Fast auf den Tag genau vor einhundert Jahre steuerte das urdeutsche Geldtrauma dem traurigen Höhepunkt entgegen, um kurz darauf innerhalb von nur fünf Tagen sein Ende zu finden. Bis hin zur Oktillion, einer eins mit 48 Nullen, wurde noch im Oktober 1923 die Leserschaft einer deutschen Zeitung auf die latente Geldentwertung vorbereitet, verbunden mit dem sarkastischen Hinweis, die Größenordnung „dürfte vorläufig für den Hausgebrauch reichen“. Derweil brachte die Reichsdruckerei den 100-Billionen-Markschein in Umlauf, die höchste hierzulande je genutzte Denomination – eine Billiarden-Note befand sich bereits in Planung.

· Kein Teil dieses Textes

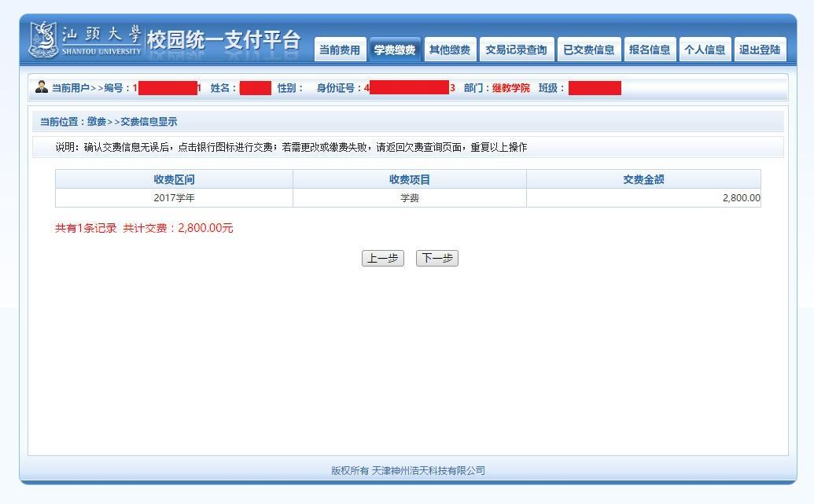Screen dimensions: 814x504
Task: Open the 个人信息 tab
Action: click(x=705, y=50)
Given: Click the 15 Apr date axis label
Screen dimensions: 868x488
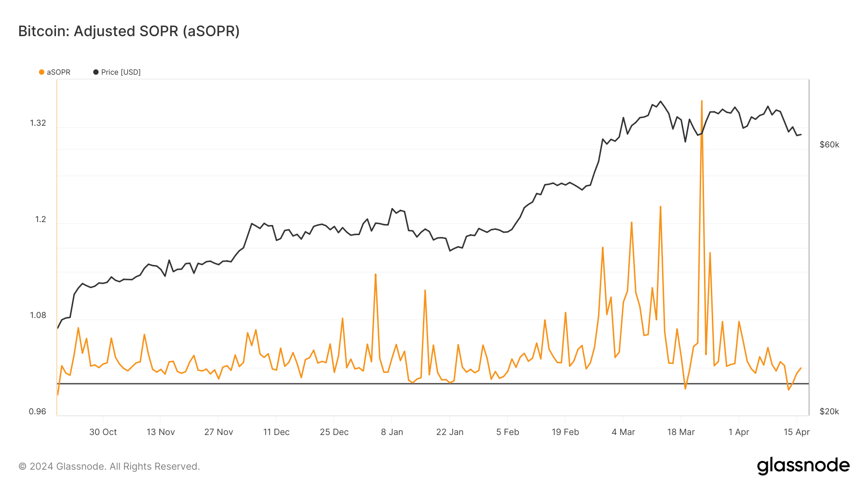Looking at the screenshot, I should tap(797, 432).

Wohl kaum ein neuzeitliches Ereignis hat das Verhältnis der Deutschen zum Geld so sehr geprägt wie die Hyperinflation nach dem Ersten Weltkrieg. Mehr noch, fanden beide untrennbar miteinander verknüpfte Ereignisse ihren institutionellen Niederschlag im geld- und fiskalpolitischen Gefüge des Deutschen Reichs, welches sich bis in die Gegenwart als prägend erweisen sollte. Dem tragischen Ursprung, apokalyptischen Verlauf sowie tiefgreifenden Nachwehen jener hierzulande beispiellosen Geldentwertungsorgie ist Frank Stocker in seiner jüngsten populärwissenschaftlichen Publikation „Die Inflation von 1923: Wie es zur größten deutschen Geldkatastrophe kam“ (*) im Stile eines Tage- beziehungsweise Monatsbuchs nachgegangen.

Titelbild von Die Inflation von 1923

Wer ist der Autor?

Frank Stocker ist studierter Historiker und Politologe mit Stationen in Freiburg und Heidelberg, arbeitet seit über zwanzig Jahren als Wirtschafts- und Finanzredakteur bei der WELT und hat ein Händchen für Geldthemen. Denn neben der deutschen Hyperinflation hat er als passendes Gegenstück die Deutsche Mark (*) bis zur Ablösung durch den Euro porträtiert sowie eine Serie von Büchern über die Geschichte und Gestaltung der Banknoten dieser Welt (*) geschrieben. Für seine journalistische Arbeit wurde er unter anderem im Jahr 2012 mit dem Deutschen Journalistenpreis (djp) ausgezeichnet, der alljährlich für herausragende redaktionelle Textbeiträge in deutschsprachigen Print- und Onlinemedien zu Wirtschafts- und Finanzthemen verliehen wird.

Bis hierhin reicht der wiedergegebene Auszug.